Mortgage lenders rushed to follow the Bank's move, bringing down monthly payments to their lowest level since December 1996. Most lenders, including the Nationwide, Halifax, Bradford & Bingley and Virgin, cut their rates by a quarter of a point with effect from 1 February.

A typical borrower with a pounds 120,000 repayment loan over 25 years will pay pounds 874.55 from next month. That represents a saving of pounds 117.03 per month since October, when the latest round of interest rate cuts began.

Although good news for homebuyers, the announcement by the Bank's Monetary Policy Committee got no more than a lukewarm welcome from business and unions. The general reaction was that the Bank was doing too little, too late.

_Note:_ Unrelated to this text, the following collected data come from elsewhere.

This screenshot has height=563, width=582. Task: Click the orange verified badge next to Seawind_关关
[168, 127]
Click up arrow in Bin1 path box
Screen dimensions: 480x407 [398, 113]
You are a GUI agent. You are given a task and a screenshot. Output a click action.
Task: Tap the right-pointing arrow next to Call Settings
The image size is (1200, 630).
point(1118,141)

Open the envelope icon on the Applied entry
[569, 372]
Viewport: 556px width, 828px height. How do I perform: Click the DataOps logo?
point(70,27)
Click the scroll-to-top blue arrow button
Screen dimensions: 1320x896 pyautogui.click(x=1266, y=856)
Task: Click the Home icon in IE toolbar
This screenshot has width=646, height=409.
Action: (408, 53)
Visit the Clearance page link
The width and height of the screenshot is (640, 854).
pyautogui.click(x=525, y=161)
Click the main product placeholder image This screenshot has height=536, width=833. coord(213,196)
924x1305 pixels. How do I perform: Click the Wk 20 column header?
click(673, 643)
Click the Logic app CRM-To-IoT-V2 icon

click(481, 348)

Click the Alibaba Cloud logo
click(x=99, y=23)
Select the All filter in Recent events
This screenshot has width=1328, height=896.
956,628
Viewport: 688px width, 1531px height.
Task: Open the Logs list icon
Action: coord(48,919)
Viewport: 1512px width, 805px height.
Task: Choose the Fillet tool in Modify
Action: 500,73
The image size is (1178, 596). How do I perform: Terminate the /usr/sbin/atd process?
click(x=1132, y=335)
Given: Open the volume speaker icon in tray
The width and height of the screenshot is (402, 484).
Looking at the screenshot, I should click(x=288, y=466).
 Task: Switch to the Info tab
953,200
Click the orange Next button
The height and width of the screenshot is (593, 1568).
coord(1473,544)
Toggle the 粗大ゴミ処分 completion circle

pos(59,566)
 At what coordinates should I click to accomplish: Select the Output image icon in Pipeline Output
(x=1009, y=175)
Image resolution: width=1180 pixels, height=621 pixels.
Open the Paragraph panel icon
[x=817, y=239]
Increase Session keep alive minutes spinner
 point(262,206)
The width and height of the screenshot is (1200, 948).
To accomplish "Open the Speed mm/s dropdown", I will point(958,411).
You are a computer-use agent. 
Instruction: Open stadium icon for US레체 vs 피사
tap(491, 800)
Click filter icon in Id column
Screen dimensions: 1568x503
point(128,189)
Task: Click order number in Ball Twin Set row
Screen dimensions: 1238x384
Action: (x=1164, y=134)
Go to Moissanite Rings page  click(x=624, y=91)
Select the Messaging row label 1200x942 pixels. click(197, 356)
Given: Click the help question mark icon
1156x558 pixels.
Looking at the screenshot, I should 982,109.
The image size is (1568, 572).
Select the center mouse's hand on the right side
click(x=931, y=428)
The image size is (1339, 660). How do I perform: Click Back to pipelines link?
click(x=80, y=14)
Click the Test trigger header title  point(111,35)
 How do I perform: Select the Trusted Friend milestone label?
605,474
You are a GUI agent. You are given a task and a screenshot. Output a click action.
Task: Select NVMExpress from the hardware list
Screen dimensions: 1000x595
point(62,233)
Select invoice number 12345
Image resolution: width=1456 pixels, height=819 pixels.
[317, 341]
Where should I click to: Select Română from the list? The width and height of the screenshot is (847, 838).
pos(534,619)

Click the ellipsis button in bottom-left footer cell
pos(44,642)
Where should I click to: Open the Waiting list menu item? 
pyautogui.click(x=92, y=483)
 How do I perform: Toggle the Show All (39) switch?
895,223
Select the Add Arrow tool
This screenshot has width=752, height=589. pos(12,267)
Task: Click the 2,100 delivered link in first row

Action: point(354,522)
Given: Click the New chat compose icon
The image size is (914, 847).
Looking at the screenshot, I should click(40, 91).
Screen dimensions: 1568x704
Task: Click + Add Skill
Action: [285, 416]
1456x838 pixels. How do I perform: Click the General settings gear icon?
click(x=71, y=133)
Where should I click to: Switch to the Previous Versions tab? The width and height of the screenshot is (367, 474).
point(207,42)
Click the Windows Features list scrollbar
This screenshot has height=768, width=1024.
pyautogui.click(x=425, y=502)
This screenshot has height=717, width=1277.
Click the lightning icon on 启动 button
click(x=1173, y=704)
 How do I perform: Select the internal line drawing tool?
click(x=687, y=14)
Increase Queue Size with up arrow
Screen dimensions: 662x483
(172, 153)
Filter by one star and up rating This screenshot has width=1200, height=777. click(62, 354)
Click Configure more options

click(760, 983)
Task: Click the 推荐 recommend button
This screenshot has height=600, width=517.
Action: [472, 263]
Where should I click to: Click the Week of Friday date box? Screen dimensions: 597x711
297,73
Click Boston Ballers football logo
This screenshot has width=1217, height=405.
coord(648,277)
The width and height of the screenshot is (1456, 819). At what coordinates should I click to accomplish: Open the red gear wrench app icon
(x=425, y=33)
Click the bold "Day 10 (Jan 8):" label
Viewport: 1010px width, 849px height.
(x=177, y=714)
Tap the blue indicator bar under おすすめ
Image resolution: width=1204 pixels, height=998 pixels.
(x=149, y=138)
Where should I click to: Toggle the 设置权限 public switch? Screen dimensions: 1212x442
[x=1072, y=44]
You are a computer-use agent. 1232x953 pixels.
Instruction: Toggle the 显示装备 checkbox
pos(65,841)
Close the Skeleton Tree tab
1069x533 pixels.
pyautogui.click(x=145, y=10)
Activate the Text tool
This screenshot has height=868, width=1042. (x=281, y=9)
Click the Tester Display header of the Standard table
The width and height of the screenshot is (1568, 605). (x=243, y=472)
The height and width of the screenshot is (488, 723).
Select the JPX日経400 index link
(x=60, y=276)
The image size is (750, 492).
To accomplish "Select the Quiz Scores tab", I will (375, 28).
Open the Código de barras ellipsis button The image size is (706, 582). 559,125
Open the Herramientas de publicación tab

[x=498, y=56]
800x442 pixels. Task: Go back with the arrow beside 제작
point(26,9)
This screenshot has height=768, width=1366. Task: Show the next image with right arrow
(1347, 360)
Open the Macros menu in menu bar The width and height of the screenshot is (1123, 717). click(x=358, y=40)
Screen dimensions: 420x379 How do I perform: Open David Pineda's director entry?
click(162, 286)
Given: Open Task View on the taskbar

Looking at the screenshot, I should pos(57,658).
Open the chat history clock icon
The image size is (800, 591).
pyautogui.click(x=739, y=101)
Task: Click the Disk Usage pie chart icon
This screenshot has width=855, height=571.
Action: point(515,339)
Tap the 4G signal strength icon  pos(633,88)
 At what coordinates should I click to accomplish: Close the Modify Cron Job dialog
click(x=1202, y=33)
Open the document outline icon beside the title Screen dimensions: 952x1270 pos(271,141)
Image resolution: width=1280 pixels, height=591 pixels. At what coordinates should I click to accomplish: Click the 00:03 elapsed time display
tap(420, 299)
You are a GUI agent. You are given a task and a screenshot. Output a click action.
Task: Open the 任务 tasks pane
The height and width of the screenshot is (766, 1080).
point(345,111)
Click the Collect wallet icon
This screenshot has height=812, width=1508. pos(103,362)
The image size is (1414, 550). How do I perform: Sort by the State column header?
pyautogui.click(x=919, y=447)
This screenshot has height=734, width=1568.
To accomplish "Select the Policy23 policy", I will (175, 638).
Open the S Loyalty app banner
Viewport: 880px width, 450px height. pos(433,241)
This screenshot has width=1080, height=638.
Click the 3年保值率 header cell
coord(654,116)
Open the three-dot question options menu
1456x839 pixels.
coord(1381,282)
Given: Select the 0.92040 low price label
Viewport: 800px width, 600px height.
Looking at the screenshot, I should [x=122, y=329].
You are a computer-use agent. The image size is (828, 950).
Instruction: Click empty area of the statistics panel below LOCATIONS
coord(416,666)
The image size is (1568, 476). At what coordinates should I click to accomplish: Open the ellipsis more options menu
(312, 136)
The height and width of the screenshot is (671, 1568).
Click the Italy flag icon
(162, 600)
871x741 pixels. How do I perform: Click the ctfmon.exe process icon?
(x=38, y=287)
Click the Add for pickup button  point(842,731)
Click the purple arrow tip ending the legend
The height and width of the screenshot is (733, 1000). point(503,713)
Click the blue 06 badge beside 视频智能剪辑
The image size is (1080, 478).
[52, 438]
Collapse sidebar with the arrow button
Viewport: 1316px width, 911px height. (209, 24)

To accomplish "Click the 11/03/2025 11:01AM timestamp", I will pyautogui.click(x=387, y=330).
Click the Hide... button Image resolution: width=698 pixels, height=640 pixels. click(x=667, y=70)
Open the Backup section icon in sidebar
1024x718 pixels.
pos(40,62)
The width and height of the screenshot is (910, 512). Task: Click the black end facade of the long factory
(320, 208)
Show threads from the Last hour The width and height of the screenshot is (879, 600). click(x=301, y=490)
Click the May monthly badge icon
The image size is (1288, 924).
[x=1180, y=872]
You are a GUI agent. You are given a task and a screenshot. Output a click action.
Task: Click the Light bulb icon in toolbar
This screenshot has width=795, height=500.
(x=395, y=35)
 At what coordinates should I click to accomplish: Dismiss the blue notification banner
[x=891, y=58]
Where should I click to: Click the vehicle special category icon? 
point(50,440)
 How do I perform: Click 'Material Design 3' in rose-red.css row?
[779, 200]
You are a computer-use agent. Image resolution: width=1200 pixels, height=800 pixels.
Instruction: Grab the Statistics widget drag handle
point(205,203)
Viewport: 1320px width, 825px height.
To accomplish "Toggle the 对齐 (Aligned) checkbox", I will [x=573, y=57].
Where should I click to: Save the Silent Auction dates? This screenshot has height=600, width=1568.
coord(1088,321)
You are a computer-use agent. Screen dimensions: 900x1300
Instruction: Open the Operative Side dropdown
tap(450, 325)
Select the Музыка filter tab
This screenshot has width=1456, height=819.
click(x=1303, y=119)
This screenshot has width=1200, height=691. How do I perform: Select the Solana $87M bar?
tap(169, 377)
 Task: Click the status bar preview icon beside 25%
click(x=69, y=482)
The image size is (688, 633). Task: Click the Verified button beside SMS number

John Monks, general secretary of the Trades Union Congress, said: "While the MPC is hesitating, workers across the UK are losing their jobs."

Kate Barker, chief economist at the Confederation of British Industry, said: "A further quarter-point cut is welcome in itself, but is unlikely to dispel industry's New Year blues."

But most City experts believe the Bank, which said the continuing economic slowdown explained its decision, will announce another reduction in the cost of loans next month. Interest rates are expected to fall to 5 per cent by the summer.

The City would favour an early move by the Government to basing the Bank's inflation target on the European consumer price index. As The Independent reported yesterday, that would give the monetary committee more leeway to reduce Britain's loan rates.

The Prime Minister said the economy would be able to face the expected downturn this year with low interest rates and low and stable inflation. "Obviously we are pleased with the news of the cuts in interest rates," Mr Blair said.

However, the Shadow Treasury chief secretary, David Heathcoat-Amory, said the move showed the Bank believed the economic outlook was weaker than the Government admitted. Echoing the comments of many in industry, the Liberal Democrat Treasury spokesman, Malcolm Bruce, said the Government and Bank should work together to get rates down to the new "euro-zone" level of 3 per cent.

Most UK mortgage lenders now charge a standard variable rate of 7.45 per cent, but the lowest variable rate, for existing borrowers at the Coventry Building Society, dropped to 6.7 per cent.

Lenders welcomed yesterday's cut as a boost to the faltering housing market.

Michael Coogan, director-general of the Council of Mortgage Lenders, said: "It will help borrowers and lenders at a time when other economic data are less positive."

Most lending institutions held back from cuts in savings rates. However, Bradford & Bingley dropped savings rates by an average of 0.75 percentage points.